L'Obs

IL FAUT BEAUCOUP AIMER LES RÊVES

- Par MARIE DARRIEUSSE­CQ Écrivain M.D.

Je me réveille souvent sur un rêve. Je ne sais pas si le rêve me réveille, ou si je me souviens du rêve parce que je me réveille. La psychanaly­se m’a sauvé la vie, mais je n’adhère pas trop à la théorie de Freud sur le rêve « gardien du sommeil », qui garantirai­t notre repos par les métamorpho­ses de son scénario. J’ai rêvé quatre fois de mon éditeur Paul Otchakovsk­y-Laurens depuis sa mort le 2 janvier. Et je me suis réveillée, toujours.

La première fois, c’était quelques nuits après sa mort. Nous avions rendez-vous dans un bar en haut de la rue de Seine, un quartier où dans la vie réelle nous n’avions pas nos habitudes, légèrement trop loin des bureaux. J’entre, il lève les yeux de la tablette où il lit les manuscrits, il me voit et il me sourit. C’est tout. Et c’est tellement lui. Je me réveille de joie. Ensuite, c’est la nuit désespérée. Peut-être le rêve sert-il alors à aider à croire. A croire à l’absence définitive.

Le deuxième rêve, c’est la nuit suivante. Je suis dans le bureau de Jean-Paul Hirsch, chez POL, il voudrait que je l’aide à choisir un texte pour les funéraille­s de Paul ( je sais donc, désormais, que Paul est mort ?). Il y a cinq textes possibles, je les lis. Pourquoi cinq, je ne sais pas. Paul se tient derrière moi, souriant et bienveilla­nt. C’est lui. C’est tellement lui. C’est tout.

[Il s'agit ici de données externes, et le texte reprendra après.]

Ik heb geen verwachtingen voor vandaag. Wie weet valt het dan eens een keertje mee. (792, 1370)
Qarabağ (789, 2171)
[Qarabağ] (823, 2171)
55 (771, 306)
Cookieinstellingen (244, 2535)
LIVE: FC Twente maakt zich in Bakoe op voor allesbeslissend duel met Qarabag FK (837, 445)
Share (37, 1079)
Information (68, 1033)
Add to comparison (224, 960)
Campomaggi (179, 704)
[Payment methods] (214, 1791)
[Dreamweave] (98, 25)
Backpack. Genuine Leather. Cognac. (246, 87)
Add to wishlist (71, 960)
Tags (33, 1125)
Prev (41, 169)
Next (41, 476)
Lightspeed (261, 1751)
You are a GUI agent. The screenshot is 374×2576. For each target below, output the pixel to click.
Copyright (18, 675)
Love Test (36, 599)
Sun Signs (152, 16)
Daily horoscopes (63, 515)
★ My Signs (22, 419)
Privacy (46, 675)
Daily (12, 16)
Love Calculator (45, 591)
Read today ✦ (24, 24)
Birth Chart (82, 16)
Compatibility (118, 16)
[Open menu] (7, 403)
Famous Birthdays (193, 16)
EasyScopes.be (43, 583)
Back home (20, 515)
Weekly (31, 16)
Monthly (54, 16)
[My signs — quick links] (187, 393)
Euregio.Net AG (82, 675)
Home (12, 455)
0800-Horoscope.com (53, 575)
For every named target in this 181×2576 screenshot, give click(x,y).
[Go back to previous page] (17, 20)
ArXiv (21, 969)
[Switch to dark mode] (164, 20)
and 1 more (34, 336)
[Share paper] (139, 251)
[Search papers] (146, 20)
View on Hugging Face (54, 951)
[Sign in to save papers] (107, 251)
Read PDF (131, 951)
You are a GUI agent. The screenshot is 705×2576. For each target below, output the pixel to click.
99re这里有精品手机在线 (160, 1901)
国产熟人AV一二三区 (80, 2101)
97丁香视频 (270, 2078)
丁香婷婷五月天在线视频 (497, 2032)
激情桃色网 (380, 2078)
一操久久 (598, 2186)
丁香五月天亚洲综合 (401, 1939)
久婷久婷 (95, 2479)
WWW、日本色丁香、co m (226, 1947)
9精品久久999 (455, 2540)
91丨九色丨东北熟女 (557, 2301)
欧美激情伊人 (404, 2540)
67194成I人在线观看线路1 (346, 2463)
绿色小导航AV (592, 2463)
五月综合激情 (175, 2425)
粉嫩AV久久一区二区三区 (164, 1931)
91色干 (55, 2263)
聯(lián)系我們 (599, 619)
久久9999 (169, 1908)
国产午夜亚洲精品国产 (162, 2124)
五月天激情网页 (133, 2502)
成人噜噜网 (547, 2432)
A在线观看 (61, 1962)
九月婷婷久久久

Le troisième rêve est dérangeant. Paul et moi sommes dans une orgie ; une situation, comme le bar cité plus haut, qui n’était pas exactement dans nos habitudes. Ça se passe gentiment jusqu’à ce qu’un mouvement de foule nous mette en contact lui et moi : je me réveille avec un violent sentiment de transgress­ion et d’inceste. Il y a des cauchemars d’angoisse, celui-ci est un cauchemar d’embarras. Freud dirait, évidemment, que c’est un rêve de désir. Il me semble que c’est un rêve sur Paul et moi, simplement; sur la distance qui nous unissait.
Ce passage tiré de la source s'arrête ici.